The Vinyl Say 023: The Rock Machine Turns You On

In every collection there are records that get played all the time, many of them for years, decades even. Then there are those that, while no less treasured, somehow fall by the wayside to lie in wait, ripe for rediscovery. This series chronicles some of those nuggets as they resurface from my own back pages. So, put the needle on the record, put the needle on the record, put the needle on the record and it sounds like this…

Various Artists – The Rock Machine Turns You On (CBS, 1968)

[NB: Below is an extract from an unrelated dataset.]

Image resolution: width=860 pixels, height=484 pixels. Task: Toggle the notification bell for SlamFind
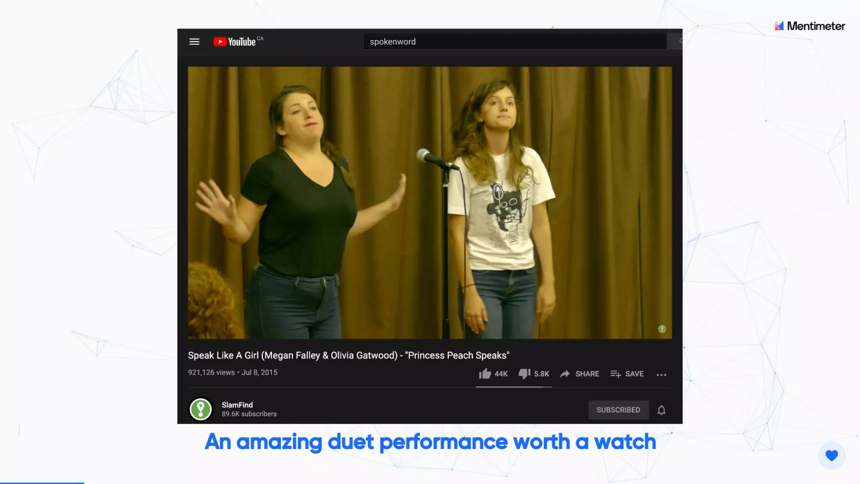(661, 410)
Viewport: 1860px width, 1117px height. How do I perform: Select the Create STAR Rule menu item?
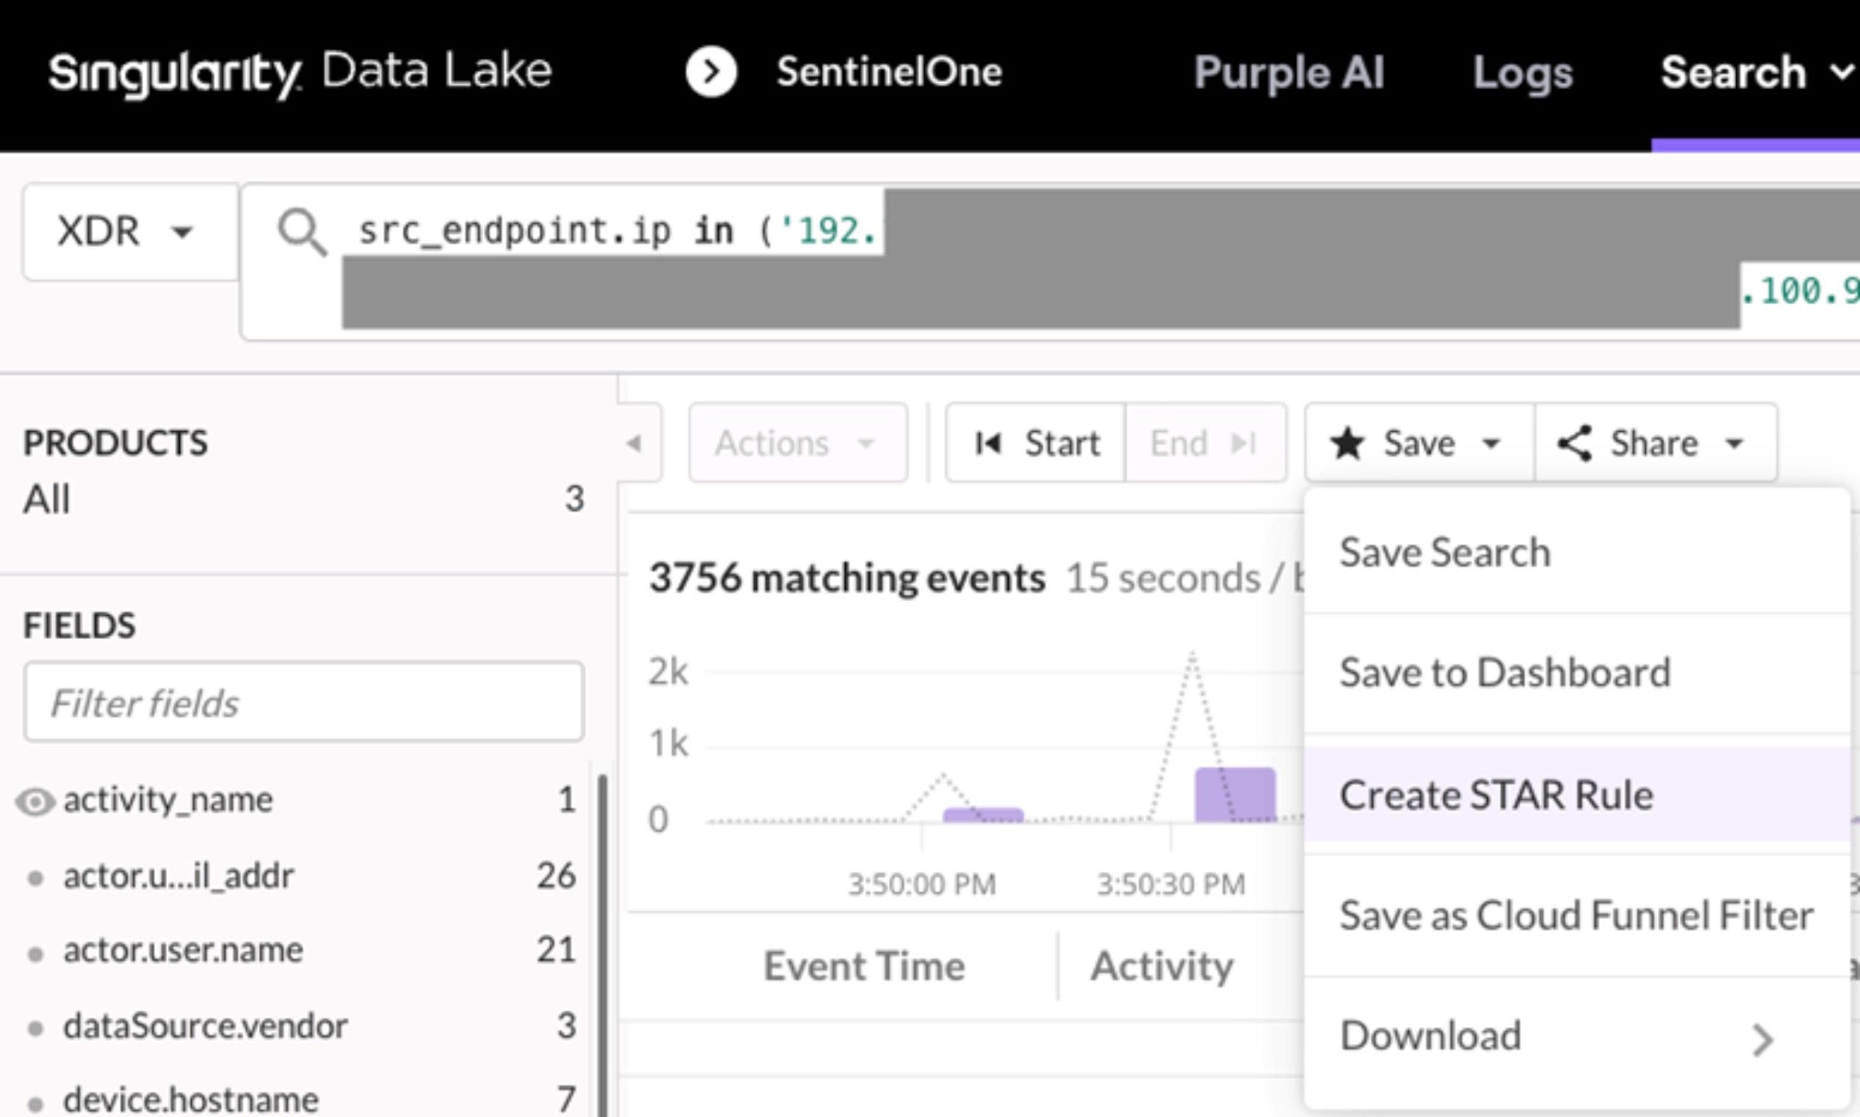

Now! That’s What I Call… The Original! The Rock Machine Turns You On is the first bargain priced sampler album, released in 1968 to promote the Columbia Records (then known as CBS outside the US) catalogue to the long hairs in Europe, Australasia, Canada and South Africa.

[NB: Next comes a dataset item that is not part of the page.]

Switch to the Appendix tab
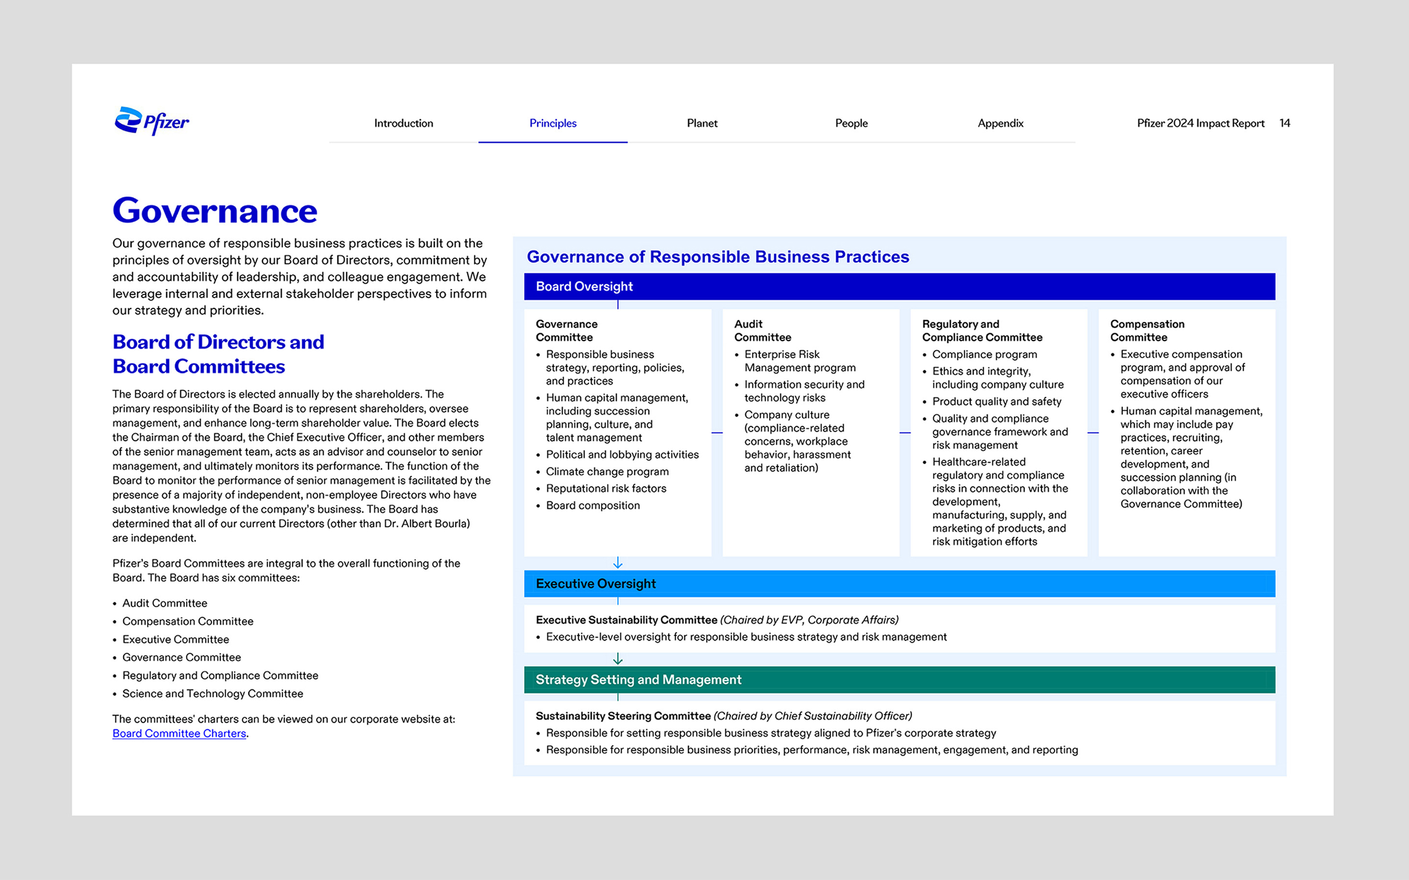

Whoever was the wordsmith in the Columbia copywriting department, they couldn’t have put it better than in the company’s Billboard ad, managing to both downplay and overplay the release in just a couple of sentences: “The Rock Machine… it’s the happening sounds of today. Out of it comes the biggest, hottest rock list that ever started off any month. And with our Columbia Rock Machine, the most exciting and meaningful merchandising campaign we’ve ever devised… It’s all here – the talent, the product and the big concept to make it all happen. Now, doesn’t that turn you on?”

Definitely. Well, maybe.

Priced at 14s 11d (about 75p) it cost less than half the price of a proper elpee in those days and is thought to have sold a cool 140,000 copies, enough to earn it the number 18 spot on the Albums Chart and play a large part in establishing the likes of Leonard Cohen (represented by Sisters of Mercy) and Spirit (Fresh Garbage) outside their native US.

Indeed, of the 15 acts on the record only Bob Dylan (I’ll Be Tour Baby Tonight) and Simon & Garfunkel (Scarborough Fair/Canticle) enjoyed any kind of international chart action and both the featured tracks had been available for months. The track listing represents a reasonably well-selected trawl of the Columbia roster of the time from out-and-out rock types like Moby Grape (Can’t Be So Bad) and Elmer Gantry’s Velvet Opera (Flames, later covered by Led Zeppelin), through folkies (Tim Rose, Come Away Melinda; Roy Harper, Nobody’s Got Any Money in the Summer), freaks (United States of America, I Wouldn’t Leave My Wooden Wife For You Sugar; Peanut Butter Conspiracy, Turn on a Friend), and funk rockers (Blood Sweat & Tears, My Days Are Numbered)

Minds drift as The Byrds weigh in with Dolphins Smile and The Zombies add the always-essential Time of the Season; while the blues end is held up by Taj Mahal (Statesboro Blues) and The Electric Flag (Killing Floor) with Mike Bloomfield in blistering form before the band’s drug-stained disintegration.

As a sampler, The Rock Machine Turns You On does exactly what it should – it samples.